[Recorded data]
○ ○ ○

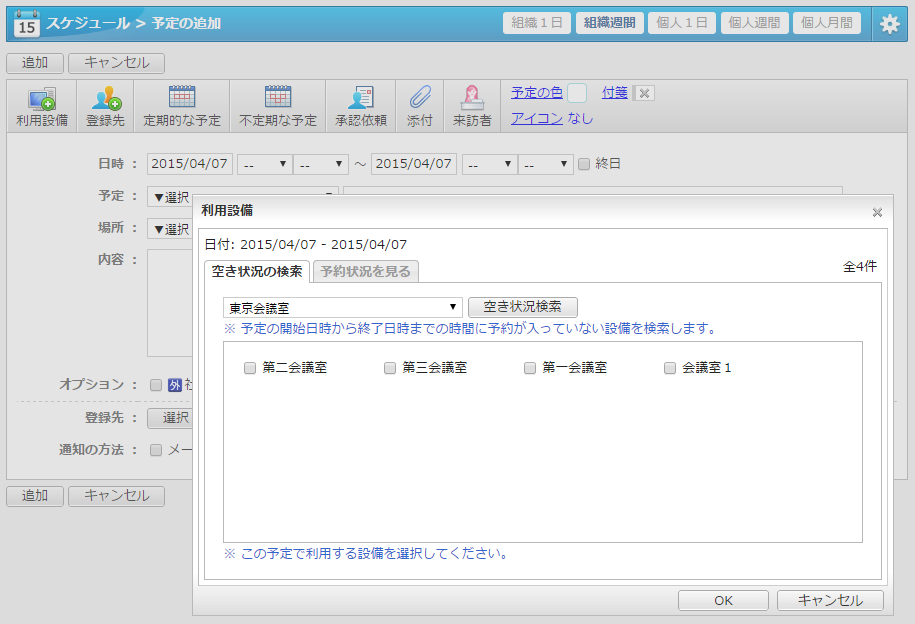This screenshot has width=915, height=624.
Task: Enable the 第一会議室 checkbox
Action: pos(530,368)
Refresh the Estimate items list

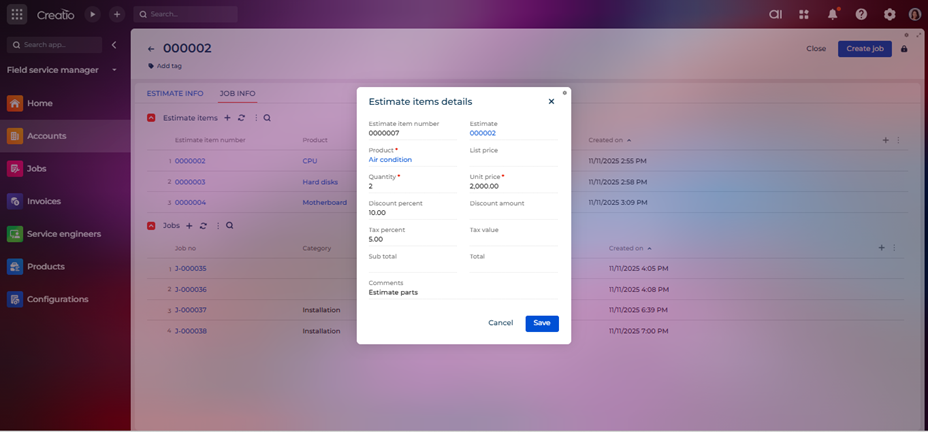pyautogui.click(x=241, y=118)
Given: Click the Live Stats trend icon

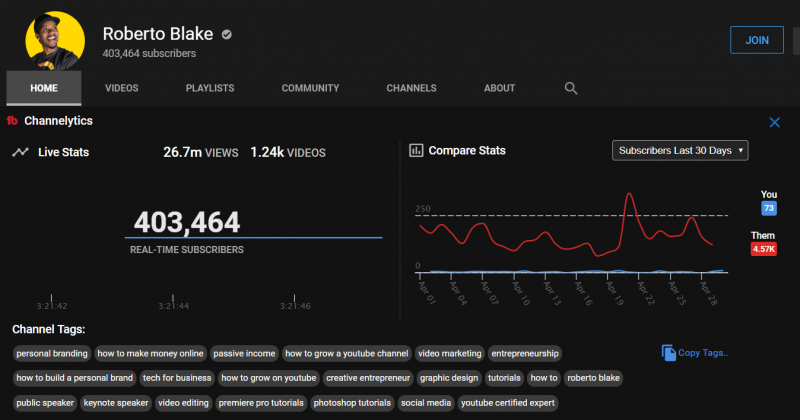Looking at the screenshot, I should tap(20, 152).
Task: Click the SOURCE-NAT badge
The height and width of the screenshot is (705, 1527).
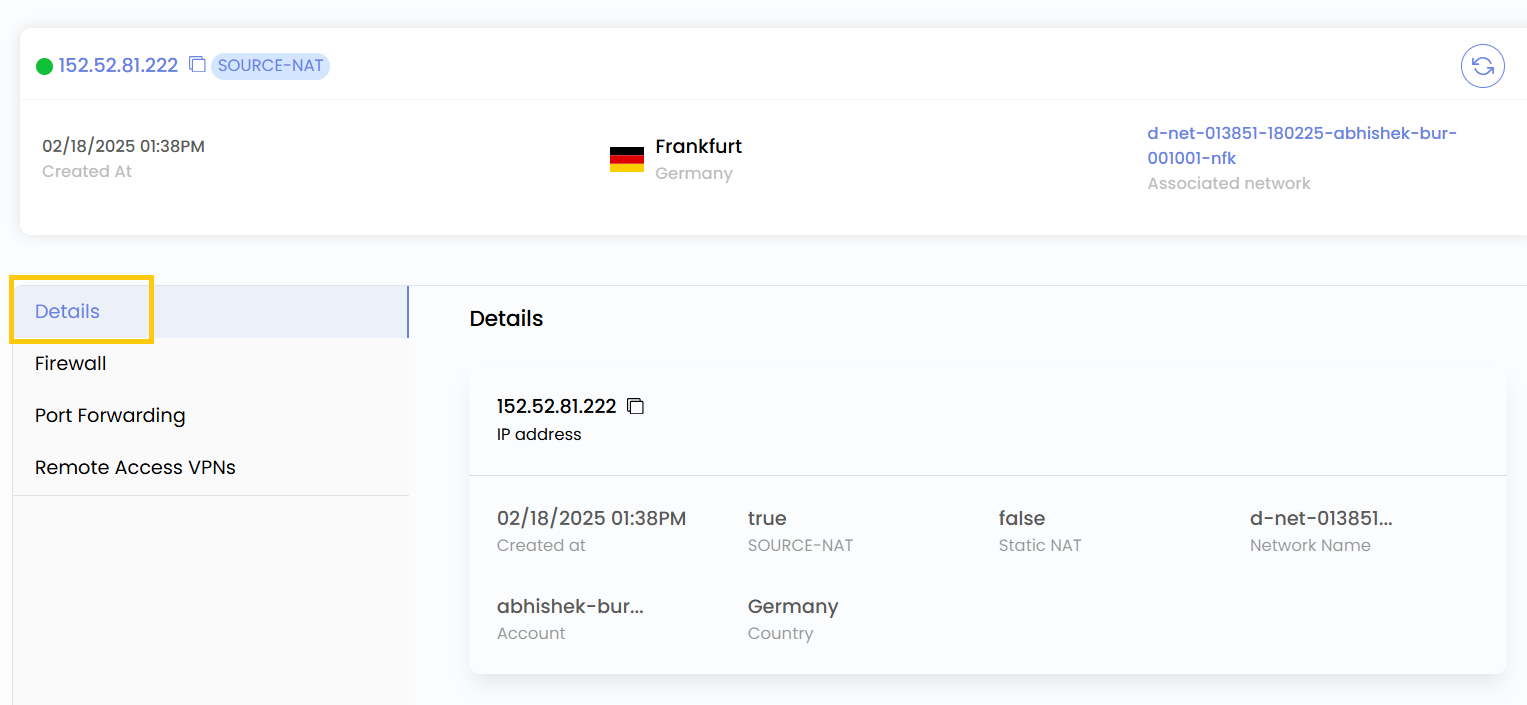Action: click(x=270, y=66)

○ ○ ○

● **WHAT THE TASK ASKS**: Look above for the line containing "Refresh the Estimate items list", then retype it and each line after it to the end of the records, exactly and without pictures.

● **TASK ANSWER**:
Refresh the Estimate items list

pyautogui.click(x=241, y=118)
Given: Click the Live Stats trend icon

Looking at the screenshot, I should tap(20, 152).
Task: Click the SOURCE-NAT badge
The height and width of the screenshot is (705, 1527).
Action: click(x=270, y=66)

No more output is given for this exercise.